Lionel Estève. L’interactivité entre la sculpture et le spectateur est à la base de ce projet. Le premier modèle ressemblait à un dragon chinois qui flottait dans l’espace. Il avait beaucoup de fils animés par l’énergie électrostatique. C’était les spectateurs qui les actionnaient. La présence humaine déclenchait l’œuvre. Les fils se dirigeaient vers les spectateurs. Ils les touchaient. Il y avait beaucoup de liberté.
Pour cette expo, l’environnement sera différent je crois. Il devrait y avoir un scotch par terre pour maintenir une distance de sécurité. Je ne veux prendre aucun risque avec les personnes cardiaques. Ce type d’engin est nocif pour les pacemakers. On verra, mais il faudra prévenir les personnes à l’entrée de la pièce du risque potentiel des ondes.

Il y a également un houlaoup qui fait la danse du ventre.
Lionel Estève. Son titre est Liquide jaune lumineux. C’est une pièce minimale. C’est une sculpture qui est actionnée par un petit moteur. Ce cerceau dans l’espace créée une illusion. C’est presque un hologramme.

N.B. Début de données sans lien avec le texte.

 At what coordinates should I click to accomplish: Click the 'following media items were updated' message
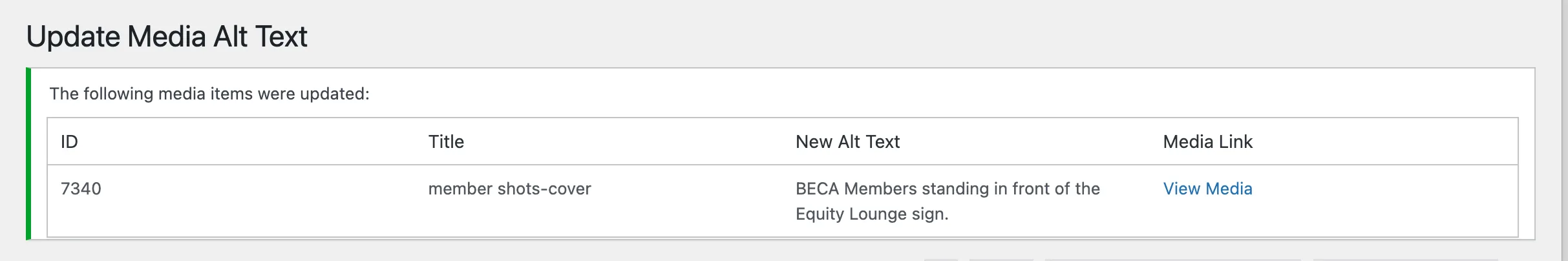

Parlez-nous de vos dessins à franges.
Lionel Estève. J’en montre trois. Chacun utilise un papier différent. Ce sont des films en celluloïd. Ceux qui sont utilisés comme filtre sur les projecteurs. J’aime leur matière et leurs effets.  Encore une fois, il y est question de vision. Je balaie le spectre visuel qui embrasse la vue globale jusqu’aux détails. Tous ces papiers découpés, montés dans un cadre de verre m’évoquent une fleur qui s’ouvrirait. Non, ça tu couperas pour l’article… Comment dire… c’est trop naïf comme observation. Mais c’est vrai que je suis inspiré par cette image. Cette ouverture, cette floraison est de l’ordre de l’abandon. Le visuel devient olfactif. Si tu veux c’est comme un cerisier en fleurs. En y pensant, en le voyant son odeur devient palpable.

Quels sont vos projets ?
Lionel Estève. A Gand, en Belgique, je dois travailler sur la décoration d’un centre médical. Les enjeux sont différents de ceux que l’on peut avoir pour une exposition ordinaire. Les médecins, les patients vivront avec des œuvres. Je veux que ces images soient scientifiques sans l’être. C’est intéressant de travailler pour des gens qui passeront huit heures devant mes dessins. Il faut que le résultat s’impose et s’efface en même temps.
Je concours pour la place publique d’un village en Belgique. Je ne sais pas si mon projet sera retenu. 
Enfin je dois répondre à une invitation pour un musée en Grèce que je ne connais pas, mais qui est très grand. La contrainte réside dans le budget alloué qui avoisine les zéros euros. Le défi consiste à proposer une exposition qui ne soit pas qu’un simple accrochage. Tous ces projets sont en chantier, ils ont le temps d’aboutir ou pas, en tout cas de changer c’est sûr.